# Can I use sc and not have the screen go blank when I exit Xorg?



## Swapjim (Oct 19, 2015)

If I use sc(4), when I exit Xorg I get a blank screen. The handbook suggests I use vt, which works but doesn't have a screen saver. So I'd like to use sc.

There is something that is not yet clear to me.

Is it possible to use sc and not have the screen go blank after I exit Xorg?

Just for the record, I have not yet generated a config for Xorg.

I'm running 10.2-RELEASE amd64 with latest updates on the base system and ports (via pkg(8)). I use the stock kernel.


----------



## SirDice (Oct 19, 2015)

No, that's not possible. The problem is that sc(4) is not KMS-aware and can therefor not switch back. Hence the creation of vt(4) which is KMS-aware, it's still very new so not all functionality may have been implemented. I'm quite sure it's being worked on.


----------



## Swapjim (Oct 19, 2015)

Thank you! That answers the question. And it's nice to hear that we'll eventually get screen saving in vt.

EDIT: Out of curiosity, what happened before we got vt? How did people switched back? Was there a change in Xorg that necessitated the creation of vt?


----------



## SirDice (Oct 19, 2015)

Swapjim said:


> Was there a change in Xorg that necessitated the creation of vt?

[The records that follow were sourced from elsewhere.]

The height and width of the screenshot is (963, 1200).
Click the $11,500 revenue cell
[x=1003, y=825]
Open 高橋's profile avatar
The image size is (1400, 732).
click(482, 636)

Not sure when exactly it happened but the newer ATI and Intel drivers are all KMS based. And this caused problems with the 'old' sc(4) terminal. What basically happens is that the Xorg driver switches the graphics card in a special mode and to be able to switch back you need to have a console driver that knows how.


----------



## Swapjim (Oct 19, 2015)

Ah, I see.

I have an Intel card. If I switch to VESA... Can I avoid this issue?


----------